Rhadamanthus scratched his nose.

“I should have wasted the money anyhow,” I added.

“I suppose you would,” he conceded. “But what of this caveat lodged by the Dowager Lady Mickleham? That’s rather serious, you know; isn’t it now–joking apart?”

“I am disappointed,” I remarked, “to find a man of your experience paying any attention to such an ill-natured old woman.”

“We have our rules,” he replied, “and I’m afraid, Mr. Carter, that until that caveat is removed–“

“You don’t mean that?”

“Really, I’m afraid so.”

“Then I may as well go back,” said I, taking my hat.

At this moment there was a knock at the door.

“Although I can’t oblige you with an order of admission,” said Rhadamanthus, very civilly, “perhaps it would amuse you to listen to a case or two. There’s no hurry, you know. You’ve got lots of time before you.”

“It will be an extremely interesting experience,” said I, sitting down again.

The door opened, and, as I expected (I don’t know why, but it happens like that in dreams), Dolly Mickleham came in. She did not seem to see me.

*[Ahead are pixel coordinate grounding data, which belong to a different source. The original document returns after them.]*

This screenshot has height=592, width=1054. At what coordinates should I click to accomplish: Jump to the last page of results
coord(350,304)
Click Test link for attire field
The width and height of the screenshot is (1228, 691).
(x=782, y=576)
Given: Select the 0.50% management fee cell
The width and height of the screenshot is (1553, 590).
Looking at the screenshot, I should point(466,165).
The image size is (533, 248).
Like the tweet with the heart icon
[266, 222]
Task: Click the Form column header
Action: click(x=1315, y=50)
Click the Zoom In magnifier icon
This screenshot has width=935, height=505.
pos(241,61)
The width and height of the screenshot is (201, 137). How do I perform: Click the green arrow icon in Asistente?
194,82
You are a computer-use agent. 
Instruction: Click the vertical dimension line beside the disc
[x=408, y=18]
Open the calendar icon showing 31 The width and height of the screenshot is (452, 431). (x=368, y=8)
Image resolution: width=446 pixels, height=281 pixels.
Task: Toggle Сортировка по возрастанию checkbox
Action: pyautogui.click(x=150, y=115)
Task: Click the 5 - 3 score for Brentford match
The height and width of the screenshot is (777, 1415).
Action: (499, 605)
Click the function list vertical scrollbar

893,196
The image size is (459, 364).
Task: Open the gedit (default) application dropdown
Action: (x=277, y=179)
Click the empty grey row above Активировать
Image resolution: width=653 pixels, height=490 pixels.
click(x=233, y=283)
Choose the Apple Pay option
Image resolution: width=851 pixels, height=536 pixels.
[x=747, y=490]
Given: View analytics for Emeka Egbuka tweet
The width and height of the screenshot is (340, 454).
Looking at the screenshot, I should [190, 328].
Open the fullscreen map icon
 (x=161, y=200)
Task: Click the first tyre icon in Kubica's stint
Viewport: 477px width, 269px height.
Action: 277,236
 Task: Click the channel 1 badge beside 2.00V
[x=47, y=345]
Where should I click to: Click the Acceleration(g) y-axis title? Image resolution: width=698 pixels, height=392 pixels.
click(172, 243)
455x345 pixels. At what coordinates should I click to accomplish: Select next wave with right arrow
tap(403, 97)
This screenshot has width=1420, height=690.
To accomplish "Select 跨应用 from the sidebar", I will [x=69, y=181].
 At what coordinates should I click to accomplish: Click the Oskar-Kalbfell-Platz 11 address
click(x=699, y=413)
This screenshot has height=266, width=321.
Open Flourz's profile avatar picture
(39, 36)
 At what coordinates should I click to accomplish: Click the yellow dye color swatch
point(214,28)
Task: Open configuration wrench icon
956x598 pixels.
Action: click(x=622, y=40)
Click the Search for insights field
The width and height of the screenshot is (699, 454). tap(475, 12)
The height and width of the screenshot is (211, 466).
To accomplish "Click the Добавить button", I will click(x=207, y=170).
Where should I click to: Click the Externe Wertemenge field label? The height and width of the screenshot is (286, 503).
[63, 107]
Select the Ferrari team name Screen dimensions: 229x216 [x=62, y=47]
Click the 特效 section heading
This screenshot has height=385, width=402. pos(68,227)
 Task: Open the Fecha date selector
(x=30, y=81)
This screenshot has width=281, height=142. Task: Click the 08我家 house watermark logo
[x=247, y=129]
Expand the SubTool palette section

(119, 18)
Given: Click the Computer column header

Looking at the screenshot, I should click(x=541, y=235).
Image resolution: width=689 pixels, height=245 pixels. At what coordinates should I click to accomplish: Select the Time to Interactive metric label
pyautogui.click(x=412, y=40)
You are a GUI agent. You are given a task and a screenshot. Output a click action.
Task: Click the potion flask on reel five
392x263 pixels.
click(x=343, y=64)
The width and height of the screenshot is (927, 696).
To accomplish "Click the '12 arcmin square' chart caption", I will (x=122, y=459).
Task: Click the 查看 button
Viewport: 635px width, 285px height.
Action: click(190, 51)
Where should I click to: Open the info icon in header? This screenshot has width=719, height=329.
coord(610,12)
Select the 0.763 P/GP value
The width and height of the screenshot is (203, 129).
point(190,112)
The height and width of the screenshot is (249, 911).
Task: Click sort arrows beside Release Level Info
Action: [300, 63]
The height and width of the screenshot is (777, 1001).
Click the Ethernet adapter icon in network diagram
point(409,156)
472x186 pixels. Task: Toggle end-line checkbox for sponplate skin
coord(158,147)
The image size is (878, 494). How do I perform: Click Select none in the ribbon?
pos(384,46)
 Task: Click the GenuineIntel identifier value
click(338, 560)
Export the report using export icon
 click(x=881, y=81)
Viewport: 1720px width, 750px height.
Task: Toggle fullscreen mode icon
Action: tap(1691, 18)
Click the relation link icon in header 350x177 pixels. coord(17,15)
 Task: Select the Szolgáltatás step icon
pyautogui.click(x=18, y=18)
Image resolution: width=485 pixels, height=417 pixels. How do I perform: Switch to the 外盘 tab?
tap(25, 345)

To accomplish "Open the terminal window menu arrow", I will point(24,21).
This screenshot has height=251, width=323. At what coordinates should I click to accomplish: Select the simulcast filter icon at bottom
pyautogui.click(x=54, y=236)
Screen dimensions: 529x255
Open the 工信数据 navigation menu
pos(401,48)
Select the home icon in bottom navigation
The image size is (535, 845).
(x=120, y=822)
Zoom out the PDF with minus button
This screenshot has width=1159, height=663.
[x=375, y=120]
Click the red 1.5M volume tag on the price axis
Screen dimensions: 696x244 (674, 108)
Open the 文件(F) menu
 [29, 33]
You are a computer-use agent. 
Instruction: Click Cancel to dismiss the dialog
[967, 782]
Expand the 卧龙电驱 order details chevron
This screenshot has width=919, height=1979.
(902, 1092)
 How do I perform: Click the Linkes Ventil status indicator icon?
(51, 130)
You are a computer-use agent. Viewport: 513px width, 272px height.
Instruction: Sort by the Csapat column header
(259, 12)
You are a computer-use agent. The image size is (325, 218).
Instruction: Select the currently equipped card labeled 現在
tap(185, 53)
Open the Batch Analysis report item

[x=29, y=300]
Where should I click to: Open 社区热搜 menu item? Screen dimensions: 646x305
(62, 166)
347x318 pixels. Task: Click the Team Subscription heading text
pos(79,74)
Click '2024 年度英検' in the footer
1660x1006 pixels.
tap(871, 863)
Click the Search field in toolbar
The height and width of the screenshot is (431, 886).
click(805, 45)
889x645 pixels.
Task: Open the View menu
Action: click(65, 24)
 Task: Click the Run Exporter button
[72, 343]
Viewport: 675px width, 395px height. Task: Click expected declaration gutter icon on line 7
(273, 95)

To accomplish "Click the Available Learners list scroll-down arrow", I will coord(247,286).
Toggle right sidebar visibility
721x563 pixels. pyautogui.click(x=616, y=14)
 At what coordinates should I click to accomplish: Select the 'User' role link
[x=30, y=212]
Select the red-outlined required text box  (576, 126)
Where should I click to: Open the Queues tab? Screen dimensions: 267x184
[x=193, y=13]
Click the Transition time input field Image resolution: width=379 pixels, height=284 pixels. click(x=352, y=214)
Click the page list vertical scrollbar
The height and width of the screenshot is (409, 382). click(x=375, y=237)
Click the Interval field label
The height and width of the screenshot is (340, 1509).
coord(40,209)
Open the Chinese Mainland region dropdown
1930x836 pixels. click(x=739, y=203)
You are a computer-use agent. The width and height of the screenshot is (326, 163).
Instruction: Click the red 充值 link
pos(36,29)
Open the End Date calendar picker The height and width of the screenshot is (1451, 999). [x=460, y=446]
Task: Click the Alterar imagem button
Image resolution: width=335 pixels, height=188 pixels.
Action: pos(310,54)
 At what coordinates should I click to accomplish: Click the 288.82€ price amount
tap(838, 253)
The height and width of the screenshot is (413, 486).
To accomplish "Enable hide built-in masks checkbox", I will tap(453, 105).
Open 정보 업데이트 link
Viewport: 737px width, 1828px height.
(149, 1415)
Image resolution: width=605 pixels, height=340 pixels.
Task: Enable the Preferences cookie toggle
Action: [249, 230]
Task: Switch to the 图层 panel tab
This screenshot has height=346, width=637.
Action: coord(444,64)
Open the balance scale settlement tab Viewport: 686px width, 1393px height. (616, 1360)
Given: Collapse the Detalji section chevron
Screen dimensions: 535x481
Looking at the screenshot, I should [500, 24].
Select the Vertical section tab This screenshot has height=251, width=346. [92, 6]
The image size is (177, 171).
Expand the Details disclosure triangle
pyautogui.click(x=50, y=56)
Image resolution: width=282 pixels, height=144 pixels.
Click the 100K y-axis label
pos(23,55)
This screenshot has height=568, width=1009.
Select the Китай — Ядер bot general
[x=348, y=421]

She bowed to Rhadamanthus, smiled, and took a chair immediately opposite the table.

“Mickleham–Dorothea–Countess of–” she said.

“Formerly, I think, Dolly Foster?” asked Rhadamanthus.

“I don’t see what that’s got to do with it,” said Dolly.

“The account runs on,” he explained, and began to consult his big book. Dolly leant back in her chair, slowly peeling off her gloves. Rhadamanthus shut the book with a bang.

“It’s not the least use,” he said decisively. “It wouldn’t be kind to pretend that it was, Lady Mickleham.”

“Dear, dear,” said Dolly. “What’s the matter?”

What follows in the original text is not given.